Would you believe that ripped jeans of the 1990s are simply harking back to the 16th century? For a brief period, it was the height of fashion to ‘pink’ or slash luxury fabrics to create pattern and to reveal yet another fancy fabric underneath. That’s where the term pinking shears comes from, although they appear somewhat later.
Cutting a decorative edging to cloth goes back considerably earlier too; in the 15th century some garments were finished with the fine, felted (fulled) wool cloth cut into decorative patterns resembling oak leaves and other shapes. Amongst the wealthy and fashionable, it was also de rigeur to have sleeves of the upper gown cut open to reveal another, fancier fabric beneath, or even a fine linen shirt or smock. This style reached its peak in the late 15th and early 16th century among the Landsknecht mercenary soldiers of Switzerland Germany who favoured ridiculously over-decorated clothings covered in slashes revealing bright coloured garments beneath and started added additional linings just to show through.
The slash and reveal style made it to English style, with Henry VIII often depicted wearing garments with slashing to show the variety of luxury silks he wore and the decoration could be on any thing from shoes to codpieces.

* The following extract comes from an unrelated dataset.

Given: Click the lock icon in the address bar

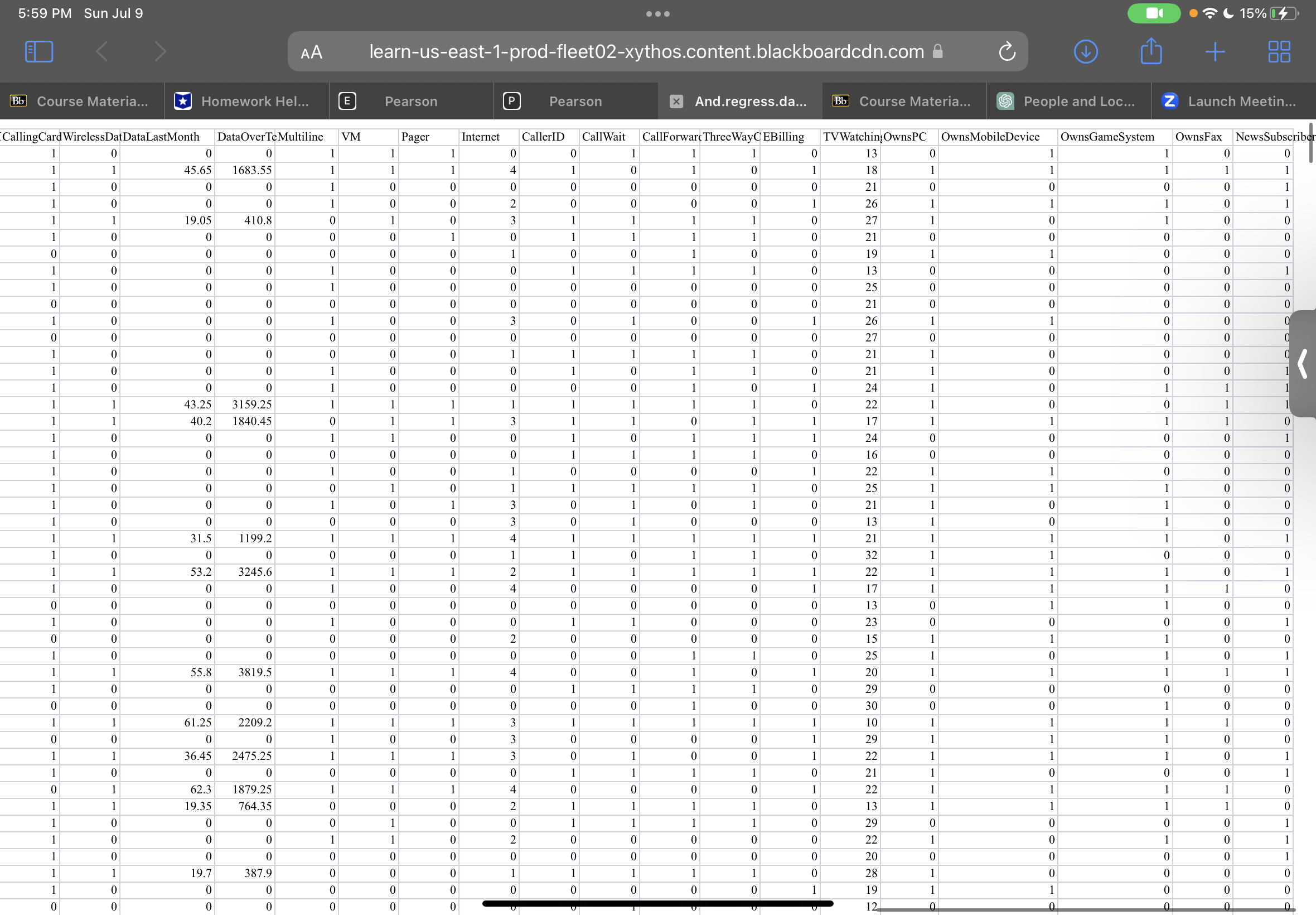Looking at the screenshot, I should pos(938,51).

A rare early 17th century men’s suit now in the V&A is made of silk covered in tiny cuts on the bias, interspersed with stamped decoration – the silk was embossed using a heated metal tool. The cuts were probably made in a similar way, with a sharp chisel-like tool pressed onto the fabric on top of a lead block. Find out more about it in this audio clip.
Slashed garments appear occasionally in the 19th century – there’s nothing new about looking back – but it then pretty much vanished until the punks started ripping and slashing their garments in the early 1980s.
Slashing and cutting the surface of fabric is now a more decorative technique used in textile art and quilting rather than fashion, more’s the pity. Textile artists have been using Stitch & Slash for many years, to create layered decorative finishes. In some forms it is known as faux chenille as when washed or brushed the cut edges create a fluffy finish, popular with quilters. Karina Thompson refined the technique more recently to create large-scale artworks using subtly-toned fabrics.
Helen Amy Murray, a textile designer working with luxury upholstery, developed a technique at University to pad, stitch, and slash leather and other luxury materials to create raised effects for use on furniture, similar in effect to stitch and slash, but with a more complicated design. I’ve interpreted this technique and described it in my book, called cut surface quilting and have used it myself to create geometric designs loosely inspired by traditional square patchwork quilts (left).